El siguiente es uno de sus poemas.

 

Mi vejez

por Olga Rodríguez

¿Qué pasará conmigo en mi vejez?
Dice la palmera que brota al lado de la playa
Soy joven.

Todo el mundo viene a mí y me abraza.
O qué bien me siento
Rodeada de tanta gente y de lindos árboles. Qué verdor!

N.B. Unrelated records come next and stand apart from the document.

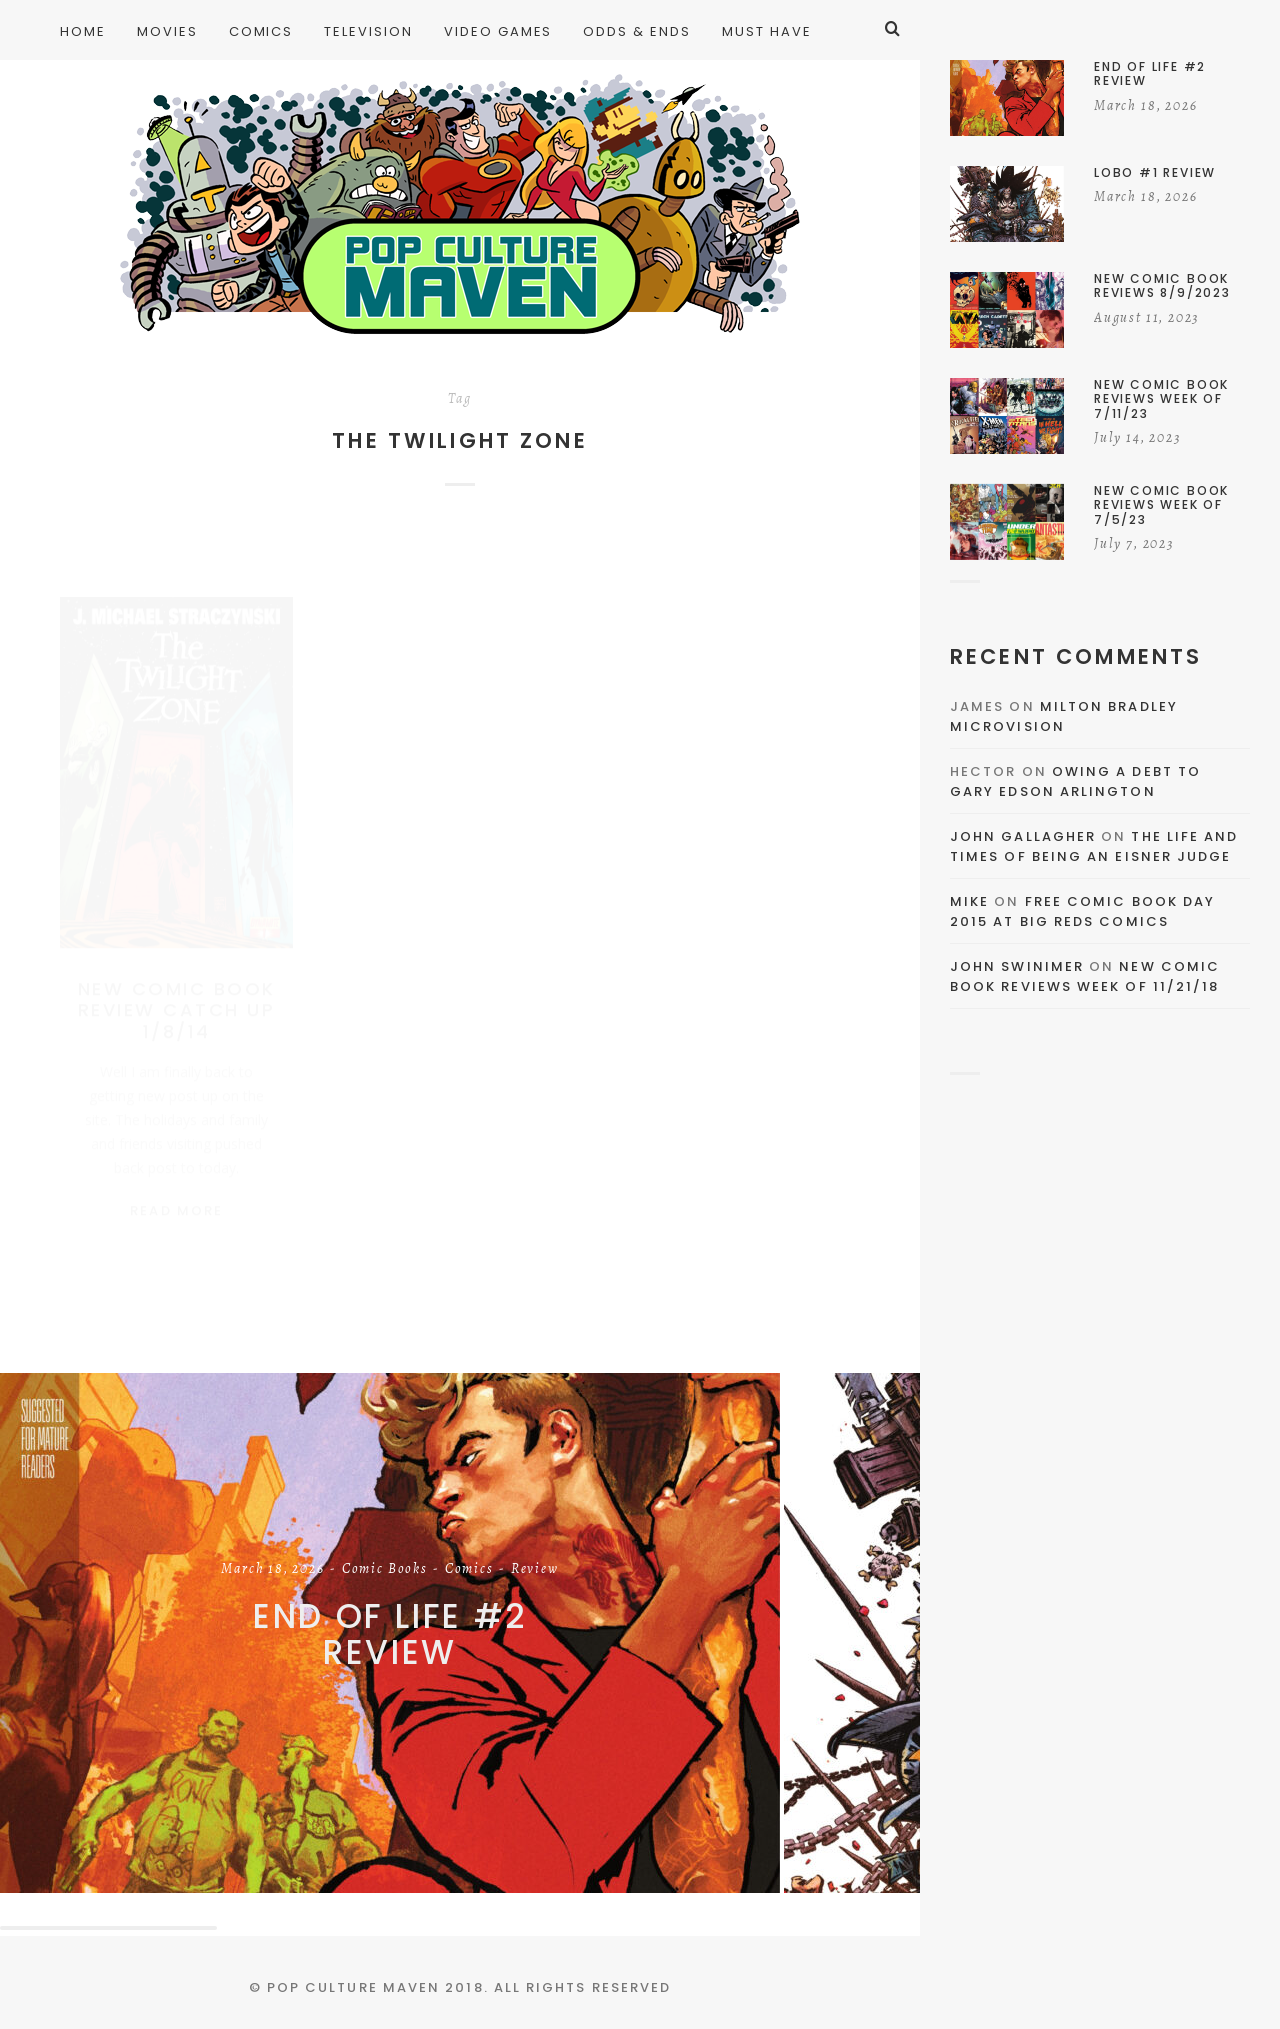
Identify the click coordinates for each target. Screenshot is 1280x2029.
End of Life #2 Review (390, 1634)
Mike (969, 901)
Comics (469, 1570)
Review (535, 1570)
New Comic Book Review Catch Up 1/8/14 (177, 991)
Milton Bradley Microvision (1064, 716)
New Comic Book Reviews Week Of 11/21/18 (1085, 976)
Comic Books (385, 1570)
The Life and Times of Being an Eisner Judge (1094, 846)
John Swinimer (1017, 966)
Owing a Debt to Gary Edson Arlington (1075, 781)
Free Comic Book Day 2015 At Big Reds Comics (1082, 911)
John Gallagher (1023, 836)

O arena caliente, tu me confortas con tu ir y venir.
Soy joven.

Pasa el tiempo.
Ya no tengo tanto verdor
Y no doy sombra.

¿Qué será de mí en mi vejez?
O sol brillante con tus rayos plateados
O brisa, ya no me sostengo como antes.
Tú me llevas
Y me traes.
Ahora  solo me queda esperar
La muerte.

                                                                       

Junto con Janet visitamos a Olga quien acababa de regresar de Jerusalén, y nos había invitado a su casa para contarnos de su viaje. Mientras hablaba, la luz del crepúsculo se filtraba a través de la ventana e iluminaba su rostro. El entusiasmo en su relato parecía haberle dado una nueva carga de energía a su vida. Escuchándola, me di cuenta que Olga Rodríguez ya no era la misma persona que había escrito ese triste poema sobre su vejez.


La foto muestra a Janet Brof leyendo el poema de Olga Rodríguez, quien está a su lado.